## [Task to complete]
Reproduce the rows from the line with "Image resolution: width=1024" up to and including the line with "comment-text: igwe_chinwendu U fans should learn how t… is", substituting "position" for every "location" and leaving everything else unchanged. Give only those rows.

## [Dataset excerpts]

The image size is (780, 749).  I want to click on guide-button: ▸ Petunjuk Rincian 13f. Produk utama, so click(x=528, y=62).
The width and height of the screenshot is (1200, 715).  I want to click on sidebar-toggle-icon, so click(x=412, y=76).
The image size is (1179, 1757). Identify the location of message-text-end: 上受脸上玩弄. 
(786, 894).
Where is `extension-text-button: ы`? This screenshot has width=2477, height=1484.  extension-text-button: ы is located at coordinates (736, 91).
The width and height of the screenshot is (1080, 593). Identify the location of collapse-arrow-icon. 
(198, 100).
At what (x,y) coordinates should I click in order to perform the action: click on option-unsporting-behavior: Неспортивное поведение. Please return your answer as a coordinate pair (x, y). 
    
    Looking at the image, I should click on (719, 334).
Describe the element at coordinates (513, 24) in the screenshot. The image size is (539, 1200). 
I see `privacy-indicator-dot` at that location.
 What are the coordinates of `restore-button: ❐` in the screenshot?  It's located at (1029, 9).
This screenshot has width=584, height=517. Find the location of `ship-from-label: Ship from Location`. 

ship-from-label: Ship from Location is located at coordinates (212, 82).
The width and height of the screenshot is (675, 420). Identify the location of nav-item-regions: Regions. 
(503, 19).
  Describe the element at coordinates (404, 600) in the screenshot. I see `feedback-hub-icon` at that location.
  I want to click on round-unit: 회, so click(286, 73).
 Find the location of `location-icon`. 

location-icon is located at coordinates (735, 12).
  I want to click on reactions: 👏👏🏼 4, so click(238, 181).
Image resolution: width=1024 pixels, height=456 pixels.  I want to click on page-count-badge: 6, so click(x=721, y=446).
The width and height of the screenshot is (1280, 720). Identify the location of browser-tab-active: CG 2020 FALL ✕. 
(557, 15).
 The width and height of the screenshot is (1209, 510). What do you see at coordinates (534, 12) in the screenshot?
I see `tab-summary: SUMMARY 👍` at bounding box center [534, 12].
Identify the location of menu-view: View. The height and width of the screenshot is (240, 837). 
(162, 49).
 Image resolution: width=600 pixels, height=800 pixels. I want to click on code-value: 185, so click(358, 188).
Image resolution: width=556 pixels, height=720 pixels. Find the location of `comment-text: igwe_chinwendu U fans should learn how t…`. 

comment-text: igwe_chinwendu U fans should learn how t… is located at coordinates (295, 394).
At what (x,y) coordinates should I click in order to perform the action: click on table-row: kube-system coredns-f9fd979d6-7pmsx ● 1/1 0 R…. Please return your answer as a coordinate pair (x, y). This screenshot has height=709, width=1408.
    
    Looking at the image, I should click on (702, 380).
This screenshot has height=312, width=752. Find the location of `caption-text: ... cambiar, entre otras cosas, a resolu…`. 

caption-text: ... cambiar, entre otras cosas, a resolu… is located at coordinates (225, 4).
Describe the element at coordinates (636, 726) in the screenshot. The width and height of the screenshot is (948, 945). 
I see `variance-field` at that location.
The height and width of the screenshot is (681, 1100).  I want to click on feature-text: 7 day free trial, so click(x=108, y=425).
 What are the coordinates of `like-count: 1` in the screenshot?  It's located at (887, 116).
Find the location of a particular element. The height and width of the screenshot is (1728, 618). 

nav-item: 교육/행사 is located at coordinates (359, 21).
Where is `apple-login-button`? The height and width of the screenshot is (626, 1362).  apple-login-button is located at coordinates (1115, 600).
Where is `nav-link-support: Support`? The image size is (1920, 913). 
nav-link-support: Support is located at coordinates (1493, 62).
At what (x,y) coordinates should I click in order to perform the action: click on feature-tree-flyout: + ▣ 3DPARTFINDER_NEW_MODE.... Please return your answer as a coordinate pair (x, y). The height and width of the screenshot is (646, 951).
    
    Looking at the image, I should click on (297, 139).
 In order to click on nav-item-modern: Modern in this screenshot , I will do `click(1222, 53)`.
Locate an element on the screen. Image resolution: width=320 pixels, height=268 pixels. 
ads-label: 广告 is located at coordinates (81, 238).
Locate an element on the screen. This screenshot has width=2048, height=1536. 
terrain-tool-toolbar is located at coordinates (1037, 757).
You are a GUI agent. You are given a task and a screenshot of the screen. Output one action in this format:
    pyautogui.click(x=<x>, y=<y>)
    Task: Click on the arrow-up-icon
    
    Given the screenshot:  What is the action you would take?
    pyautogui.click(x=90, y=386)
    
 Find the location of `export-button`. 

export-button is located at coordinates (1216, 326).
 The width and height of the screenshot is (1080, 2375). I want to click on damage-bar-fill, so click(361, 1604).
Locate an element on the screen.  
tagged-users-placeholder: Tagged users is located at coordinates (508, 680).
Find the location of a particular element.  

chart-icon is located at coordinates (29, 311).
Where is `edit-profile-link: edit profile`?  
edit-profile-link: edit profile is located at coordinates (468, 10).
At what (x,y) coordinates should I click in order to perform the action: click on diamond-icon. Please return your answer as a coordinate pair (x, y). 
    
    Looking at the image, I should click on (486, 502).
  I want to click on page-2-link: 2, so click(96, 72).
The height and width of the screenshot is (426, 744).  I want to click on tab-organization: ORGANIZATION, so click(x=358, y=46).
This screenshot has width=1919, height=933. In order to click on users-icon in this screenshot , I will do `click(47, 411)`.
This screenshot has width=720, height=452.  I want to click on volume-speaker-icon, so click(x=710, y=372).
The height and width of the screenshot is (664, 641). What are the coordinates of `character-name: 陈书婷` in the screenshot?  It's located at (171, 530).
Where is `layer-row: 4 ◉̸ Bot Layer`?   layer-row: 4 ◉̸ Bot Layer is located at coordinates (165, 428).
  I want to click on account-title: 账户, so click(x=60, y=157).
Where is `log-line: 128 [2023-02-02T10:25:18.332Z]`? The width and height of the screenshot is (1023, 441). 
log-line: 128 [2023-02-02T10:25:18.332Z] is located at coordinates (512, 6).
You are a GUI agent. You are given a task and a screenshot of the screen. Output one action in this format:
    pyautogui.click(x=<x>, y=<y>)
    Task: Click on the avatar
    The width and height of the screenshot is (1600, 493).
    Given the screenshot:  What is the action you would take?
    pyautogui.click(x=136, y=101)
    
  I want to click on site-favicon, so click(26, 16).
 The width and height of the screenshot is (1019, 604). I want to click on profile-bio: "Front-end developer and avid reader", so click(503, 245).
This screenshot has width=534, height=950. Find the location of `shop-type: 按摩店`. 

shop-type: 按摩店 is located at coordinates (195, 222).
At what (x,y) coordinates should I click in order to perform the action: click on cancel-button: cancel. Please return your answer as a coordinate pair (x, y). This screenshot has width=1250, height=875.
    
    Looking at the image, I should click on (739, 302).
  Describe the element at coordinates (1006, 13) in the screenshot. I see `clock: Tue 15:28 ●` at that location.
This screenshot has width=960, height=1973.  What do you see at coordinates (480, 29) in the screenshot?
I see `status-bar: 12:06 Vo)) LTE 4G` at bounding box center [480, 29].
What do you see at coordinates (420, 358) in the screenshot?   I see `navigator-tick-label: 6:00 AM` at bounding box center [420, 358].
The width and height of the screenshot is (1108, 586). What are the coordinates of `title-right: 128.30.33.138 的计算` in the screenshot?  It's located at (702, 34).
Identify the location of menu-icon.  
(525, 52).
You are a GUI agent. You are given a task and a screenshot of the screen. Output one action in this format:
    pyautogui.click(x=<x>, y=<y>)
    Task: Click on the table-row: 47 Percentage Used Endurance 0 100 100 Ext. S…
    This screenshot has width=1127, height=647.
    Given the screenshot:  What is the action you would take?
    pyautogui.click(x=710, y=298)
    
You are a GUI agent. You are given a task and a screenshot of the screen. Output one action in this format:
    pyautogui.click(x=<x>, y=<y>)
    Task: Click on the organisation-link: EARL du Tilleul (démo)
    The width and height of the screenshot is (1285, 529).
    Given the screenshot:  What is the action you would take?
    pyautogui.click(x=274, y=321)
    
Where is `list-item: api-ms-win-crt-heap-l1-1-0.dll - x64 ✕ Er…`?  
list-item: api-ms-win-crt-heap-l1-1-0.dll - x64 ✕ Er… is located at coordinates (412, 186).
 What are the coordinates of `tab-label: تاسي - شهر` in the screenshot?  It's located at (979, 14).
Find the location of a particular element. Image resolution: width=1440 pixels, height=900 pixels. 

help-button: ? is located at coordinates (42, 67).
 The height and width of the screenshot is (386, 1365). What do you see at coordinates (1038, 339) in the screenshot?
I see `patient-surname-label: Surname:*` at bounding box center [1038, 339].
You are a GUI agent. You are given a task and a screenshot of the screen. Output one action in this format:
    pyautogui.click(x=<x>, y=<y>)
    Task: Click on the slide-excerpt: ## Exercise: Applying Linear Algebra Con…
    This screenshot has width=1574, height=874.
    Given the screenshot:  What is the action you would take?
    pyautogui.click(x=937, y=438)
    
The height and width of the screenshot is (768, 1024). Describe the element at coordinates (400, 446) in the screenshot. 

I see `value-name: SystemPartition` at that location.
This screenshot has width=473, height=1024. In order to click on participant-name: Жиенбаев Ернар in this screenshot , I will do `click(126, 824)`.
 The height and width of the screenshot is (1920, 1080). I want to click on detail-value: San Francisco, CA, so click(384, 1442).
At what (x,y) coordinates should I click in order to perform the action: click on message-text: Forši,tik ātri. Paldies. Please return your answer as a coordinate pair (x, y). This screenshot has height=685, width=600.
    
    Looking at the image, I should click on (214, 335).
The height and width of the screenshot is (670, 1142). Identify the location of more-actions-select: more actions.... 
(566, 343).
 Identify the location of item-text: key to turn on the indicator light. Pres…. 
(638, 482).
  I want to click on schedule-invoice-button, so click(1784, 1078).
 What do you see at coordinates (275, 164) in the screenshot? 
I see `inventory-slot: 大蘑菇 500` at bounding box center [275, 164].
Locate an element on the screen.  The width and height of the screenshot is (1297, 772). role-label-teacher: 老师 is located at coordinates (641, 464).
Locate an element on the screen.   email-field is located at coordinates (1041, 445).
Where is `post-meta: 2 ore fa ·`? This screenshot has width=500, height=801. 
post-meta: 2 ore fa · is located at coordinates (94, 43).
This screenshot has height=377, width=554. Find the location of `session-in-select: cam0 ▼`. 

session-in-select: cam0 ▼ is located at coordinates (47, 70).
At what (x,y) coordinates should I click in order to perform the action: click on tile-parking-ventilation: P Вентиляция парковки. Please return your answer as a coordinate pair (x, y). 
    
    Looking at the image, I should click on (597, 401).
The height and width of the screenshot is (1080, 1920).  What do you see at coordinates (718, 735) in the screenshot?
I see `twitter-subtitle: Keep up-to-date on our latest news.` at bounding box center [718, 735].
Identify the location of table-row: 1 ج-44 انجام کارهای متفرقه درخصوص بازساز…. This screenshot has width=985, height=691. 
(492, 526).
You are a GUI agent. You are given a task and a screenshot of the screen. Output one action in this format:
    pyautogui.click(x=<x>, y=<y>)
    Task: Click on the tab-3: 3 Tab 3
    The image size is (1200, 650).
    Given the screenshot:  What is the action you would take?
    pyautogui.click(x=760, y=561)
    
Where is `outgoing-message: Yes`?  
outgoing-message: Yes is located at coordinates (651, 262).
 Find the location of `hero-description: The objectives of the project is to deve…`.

## [Exercise response]
Image resolution: width=1024 pixels, height=456 pixels.  I want to click on page-count-badge: 6, so click(x=721, y=446).
The width and height of the screenshot is (1280, 720). Identify the position of browser-tab-active: CG 2020 FALL ✕. 
(557, 15).
 The width and height of the screenshot is (1209, 510). What do you see at coordinates (534, 12) in the screenshot?
I see `tab-summary: SUMMARY 👍` at bounding box center [534, 12].
Identify the position of menu-view: View. The height and width of the screenshot is (240, 837). 
(162, 49).
 Image resolution: width=600 pixels, height=800 pixels. I want to click on code-value: 185, so click(358, 188).
Image resolution: width=556 pixels, height=720 pixels. Find the position of `comment-text: igwe_chinwendu U fans should learn how t…`. 

comment-text: igwe_chinwendu U fans should learn how t… is located at coordinates (295, 394).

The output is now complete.